Ces éléments doivent au surplus être mis en perspective avec les éléments médicaux objectifs ci-dessus rappelés lesquels permettent d’établir que Monsieur [K] [O], malgré son état de santé physique dégradé, ne présentait pas d’altération de ses facultés mentales, ayant ainsi vraisemblablement apposé sa signature sur le document litigieux en toute connaissance de cause.
Au demeurant, il sera relevé que le changement de clause bénéficiaire litigieux, bien que survenu à la veille de l’hospitalisation de Monsieur [K] [O], a été opéré plusieurs mois avant son décès, sans modification ultérieure, l’envoi du courrier par le biais de son épouse auprès du siège ainsi que l’absence d’information de ses enfants quant à ce changement, bien qu’ayant pu les heurter, ne permettant pas d’avantage d’établir l’absence de volonté certaine et non équivoque de Monsieur [K] [O].
Enfin, il sera constaté que les développements relatifs aux mouvements suspects observés sur les comptes bancaires de Monsieur [K] [O] ne sont pas directement en rapport avec la modification de clause bénéficiaire.
Aussi, le contexte décrit par les consorts [O], s’il établit de manière indiscutable les tensions existant entre les consorts [O] et la défenderesse, ne permet pour autant de rapporter la preuve de ce que Monsieur [K] [O] n’était pas en capacité d’exprimer sa volonté de manière certaine et non équivoque, étant au demeurant relevé que lors de la souscription du contrat d’assurance vie, il avait initialement désigné son épouse comme bénéficiaire.
Dès lors, tenant compte de l’ensemble de ces éléments et plus particulièrement des éléments médicaux objectifs rappelés ci-dessus, la preuve de l’absence de volonté certaine et non équivoque n’étant pas rapportée, la demande des consorts [O] tendant à voir annuler la clause de changement de bénéficiaire sera rejetée ainsi que les demandes de condamnation afférentes.
Il n’y a par conséquent pas lieu de statuer sur les demandes formulées par le GIE [B].
Sur les autres demandes :
L’issue du litige justifie de condamner Monsieur [C] [O] et Madame [F] [O], qui succombent à la présente instance, aux dépens.
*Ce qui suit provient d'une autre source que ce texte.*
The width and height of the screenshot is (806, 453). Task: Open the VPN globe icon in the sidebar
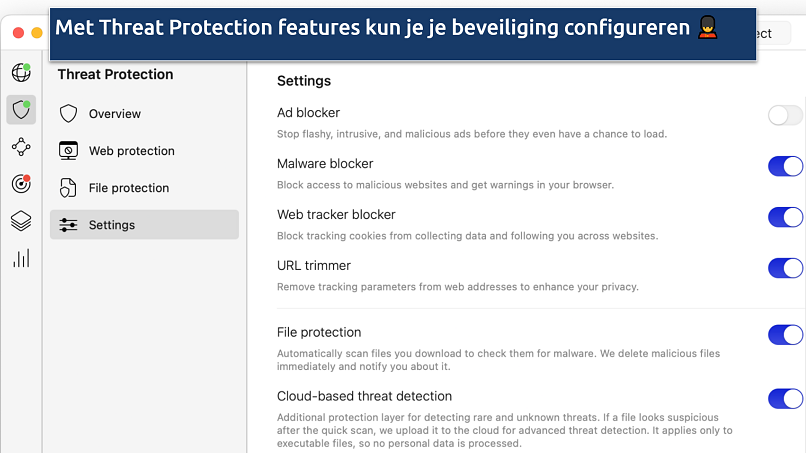coord(20,72)
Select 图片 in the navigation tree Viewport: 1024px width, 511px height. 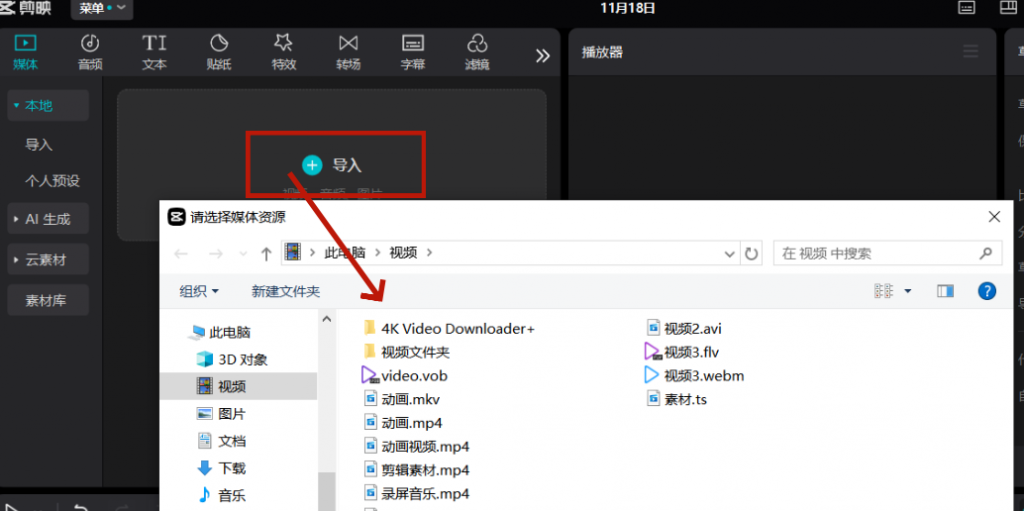231,413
L’équité et la nature du litige commandent de rejeter les demandes respectives formulées au titre des frais irrépétibles.
Le présent jugement sera déclaré opposable au GIE [B].
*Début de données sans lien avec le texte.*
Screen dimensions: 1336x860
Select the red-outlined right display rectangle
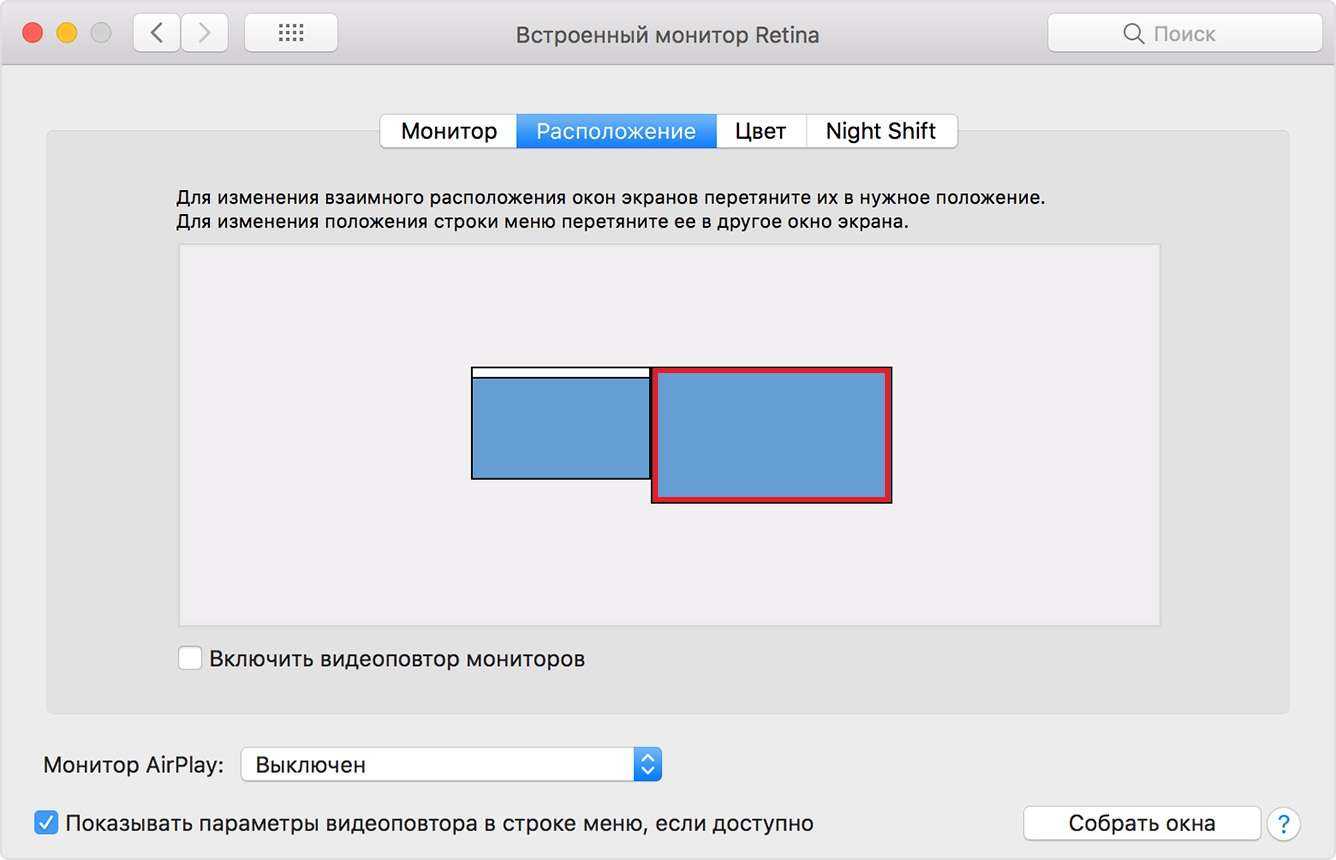[771, 435]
Il est par ailleurs rappelé que la présente décision revêt l’exécution provisoire de droit par application de l’article 514 de procédure civile.
PAR CES MOTIFS
Le Tribunal judiciaire de Reims, statuant publiquement, par jugement contradictoire et en premier ressort,
DEBOUTE Monsieur [C] [O] et Madame [F] [O] de l’intégralité de leurs demandes ;
DIT n’y avoir lieu à statuer sur les demandes formulées par le GIE [B] ;
REJETTE les demandes des parties au titre des frais irrépétibles ;
CONDAMNE Monsieur [C] [O] et Madame [F] [O] aux dépens ;
DECLARE le présent jugement opposable au GIE [B] ;
RAPPELLE l’exécution provisoire du jugement,
Ainsi jugé et prononcé par mise à disposition du jugement au greffe du Pôle Civil, le 15 Juillet 2025, les parties en ayant été préalablement avisées dans les conditions prévues au deuxième alinéa de l’article 450 du Code de Procédure Civile, la minute étant signée par Mme OJEDA, Juge, statuant en qualité de juge unique conformément aux dispositions des articles 812 et suivants du code de procédure civile, et par Mme LATINI, Greffière, ayant assisté au prononcé, à laquelle la minute de la décision a été remise par le magistrat signataire.